La performance qui le fera entrer dans la légende a lieu le 12 mars 1967 à San Siro. A l’œuvre : sa feuille morte déposée en mars 1967 dans la lucarne du portier de l’Inter, Giuliano Sarti. Même son compère de sélection Giacinto Facchetti assiste, impuissant, au numéro que vient de lui faire Meroni. Un but qui contribua à faire tomber à domicile la grande Inter d’Helenio Herrera pour la première fois depuis plus de trois ans. Ce soir-là, Gigi Meroni entrait à tout jamais dans les cœurs grenats. Dix-huit ans après Superga, les tifosi avaient enfin retrouvé une icône à laquelle s’attacher, l’espoir de revoir le Torino remporter de nouveaux titres. L’ailier au numéro 7 a conquis toute l’Italie.
A tel point qu’un certain Agnelli, Gianni Agnelli, le veut absolument. « L’avocat » est prêt à en payer le prix fort à l’été 1967 : 750 millions de lire. Une somme monumentale qui fait réfléchir longuement Pianelli. Difficile de refuser. Le président du Torino est sur le point d’accepter de se séparer de son poulain devenu cheval de course. C’était sans compter sur la colère des tifosi. Les dirigeants des deux clubs de la ville n’auraient pas dû sous-estimer ces centaines de supporters du Torino qui travaillent alors pour les usines Fiat (propriétés des Agnelli). Ceux-ci menacent de faire grève si jamais leur club se sépare de leur nouvelle bandiera. Cela tombait mal, car un nouveau modèle, la FIAT 128, était sur le point d’être lancé. Peu importe, les ouvriers boycottent Agnelli. Des protestations éclatent devant la maison du président du Toro et ce dernier reçoit quelques menaces. Sous la pression populaire, il finit par se convaincre de conserver le joueur. Quand l’amour et la passion pour un joueur embrasent l’esprit de la foule…
Maudite victoire
Pour le plus grand bonheur des Granate, Gigi Meroni allait entamer sa quatrième saison dans le mythique club turinois. Sa dernière. Le bonheur sera de courte durée.
Le 15 octobre 1967, le Torino accueille la Sampdoria. Les Turinois s’imposent 4-2 grâce au triplé de son binôme Nestor-Combin. Meroni est encore l’auteur d’un grand match. Il danse et se faufile entre les défenseurs. Il est au maximum de sa forme footballistique et artistique. Comme pour toute belle victoire, Meroni va la fêter avec ses amis et certains de ses coéquipiers dont son compère Fabrizio Poletti. Maudite victoire.

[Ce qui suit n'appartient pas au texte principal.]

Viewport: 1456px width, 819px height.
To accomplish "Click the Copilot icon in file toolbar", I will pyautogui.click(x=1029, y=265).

Avant de rentrer chez eux, les deux amis se rendent au bar Zambon. Pelotti doit passer un coup de téléphone à sa compagne pour lui dire qu’il ne tardera pas à rentrer vu que Meroni n’a pas ses clefs. Les deux amis empruntent le cours Re Umberto. Après avoir marché, ils s’arrêtent près du numéro 46, attendent le moment opportun pour traverser. Ils s’engagent et voyant une voiture arriver, s’arrêtent au milieu de la route puis se reculent pour la laisser passer. Le pas de trop. Ils ne virent pas cette Fiat 124 arriver de la direction opposée. Pelotti est touché légèrement au mollet et Meroni est projeté dans les airs lors de l’impact et emporté à plus de 50 mètres. Son cœur continue malgré tout de battre, il est tout de suite transporté à l’hôpital. Il ne survivra pas. Un traumatisme crânien et de multiples fractures aux jambes et au bassin emportèrent Meroni un peu avant 23h. Le papillon s’était envolé. 18 ans après le drame de Superga, une nouvelle tragédie frappait de plein fouet le Torino, club maudit à tout jamais.

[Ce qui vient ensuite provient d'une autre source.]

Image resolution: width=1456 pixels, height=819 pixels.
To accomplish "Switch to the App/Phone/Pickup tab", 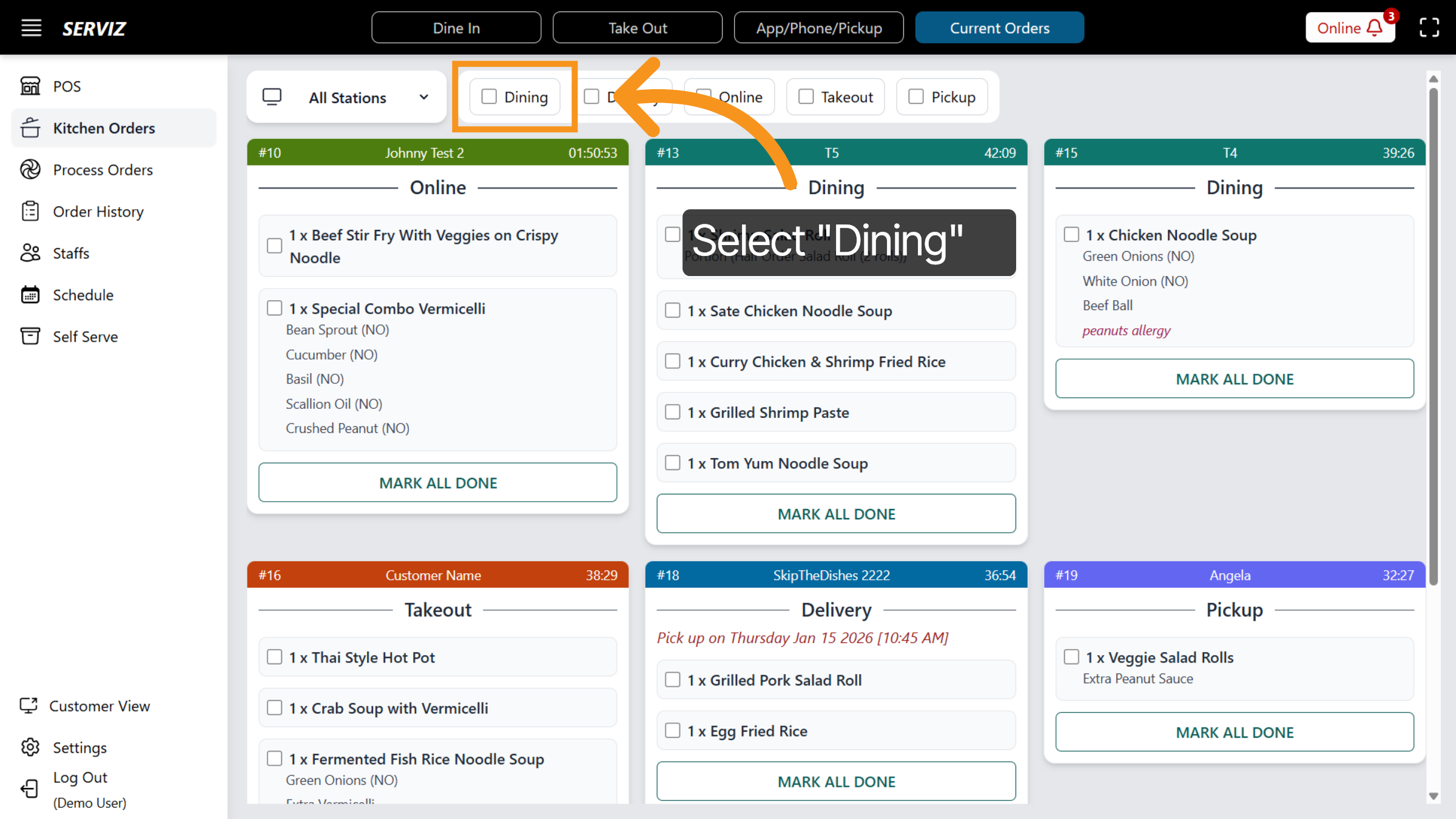I will coord(819,27).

Pianelli se rappelle : « Il n’y avait plus rien à faire. Dehors, une foule de supporters en silence. Beaucoup pleurait, comme nous du reste. Je pensais un instant que c’était les mêmes personnes qui avaient protesté contre moi quand j’ai voulu le vendre. Je pensais aussi que si je l’avais cédé à la Juve, il aurait été en déplacement, il n’aurait pas traversé ce cours et serait toujours en vie »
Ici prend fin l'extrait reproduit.